At 7PM on Wednesday 7 July, at Taste, in College Park, we'll have a fascinating discussion for you from Robert Igarashi.

Nature's biological systems are probably the best empirical experimenters, because they have the luxury of conducting iterative trials that span immense time frames. They have, with exquisite chemical precision, evolved sophisticated solutions to some of nature's most complex problems.

In human endeavor, much of how our chemical sciences have impacted human life has been in the field of organic chemistry, a carbon-based chemistry, which ranges in applications from petroleum based polymers to pharmaceuticals. These organic-based applications have been largely beneficial, but humankind still faces numerous challenges.

Also inside biological systems, inorganic processes perform some of the most complex and difficult chemistry in nature. Through scientists' study of them, those inorganic processes potentially hold solutions to many of the problems and challenges that we currently face or will encounter in the next century.

We will discuss lessons bioinorganic chemists have learned and how those lessons affect how we will deal with energy, medicine, agriculture, and the environment.
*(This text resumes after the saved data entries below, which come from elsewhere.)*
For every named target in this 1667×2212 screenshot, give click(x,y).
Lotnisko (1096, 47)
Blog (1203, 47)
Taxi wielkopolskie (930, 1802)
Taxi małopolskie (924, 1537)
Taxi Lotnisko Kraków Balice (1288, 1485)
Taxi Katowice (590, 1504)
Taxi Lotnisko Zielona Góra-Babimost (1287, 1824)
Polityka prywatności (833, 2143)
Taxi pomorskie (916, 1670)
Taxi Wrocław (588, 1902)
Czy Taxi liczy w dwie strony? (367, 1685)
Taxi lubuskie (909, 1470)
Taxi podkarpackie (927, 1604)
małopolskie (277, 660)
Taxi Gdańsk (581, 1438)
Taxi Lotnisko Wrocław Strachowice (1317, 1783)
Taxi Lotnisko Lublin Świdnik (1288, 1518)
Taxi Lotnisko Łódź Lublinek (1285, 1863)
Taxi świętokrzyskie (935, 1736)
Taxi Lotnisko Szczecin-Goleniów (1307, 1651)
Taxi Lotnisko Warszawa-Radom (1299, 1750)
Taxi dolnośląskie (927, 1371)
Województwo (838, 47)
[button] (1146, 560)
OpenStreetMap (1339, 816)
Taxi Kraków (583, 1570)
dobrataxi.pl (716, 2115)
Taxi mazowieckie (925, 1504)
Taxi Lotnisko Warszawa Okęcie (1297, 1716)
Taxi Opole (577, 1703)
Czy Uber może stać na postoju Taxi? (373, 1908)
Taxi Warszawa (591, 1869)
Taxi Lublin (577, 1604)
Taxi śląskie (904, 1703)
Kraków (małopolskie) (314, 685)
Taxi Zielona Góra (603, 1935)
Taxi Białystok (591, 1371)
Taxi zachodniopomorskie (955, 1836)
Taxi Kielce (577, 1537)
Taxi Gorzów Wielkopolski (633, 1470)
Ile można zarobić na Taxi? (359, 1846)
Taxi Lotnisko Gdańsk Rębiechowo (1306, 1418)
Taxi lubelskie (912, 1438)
Robert Y. Igarashi is currently an Assistant Professor since 2007 in the Department of Chemistry and also holds a joint appointment in the Burnett School of Biomedical Sciences at UCF. Igarashi earned a BS degree in Biochemistry and MS degree in Chemistry from California State University Fullerton. He earned a PhD in Biochemistry from Utah State University under the tutelage of Prof. Lance C. Seefeldt where he elucidated the reaction mechanisms in the enzyme nitrognese. He then studied the enzymatic assembly of complex biological iron-sulfur clusters at University of California Berkeley under the guidance of Prof. Paul Ludden. Dr. Igarashi's current research at UCF investigates the enzymatic mechanisms of iron-sulfur utilizing proteins that perform some of nature's most complex reactions.


717 W. Smith Street
Orlando, United States

Taste is near the corner of Princeton Street (really Smith Street after the fork) and Edgewater Drive, so about 2 minutes from I-4 to parking. One can park on the street or in the parking lot behind Taste.

From I-4, drive a few blocks to Edgewater Drive. At the intersection, you should see a orange building ahead of you, labeled "Taste". Park on the street or behind Taste.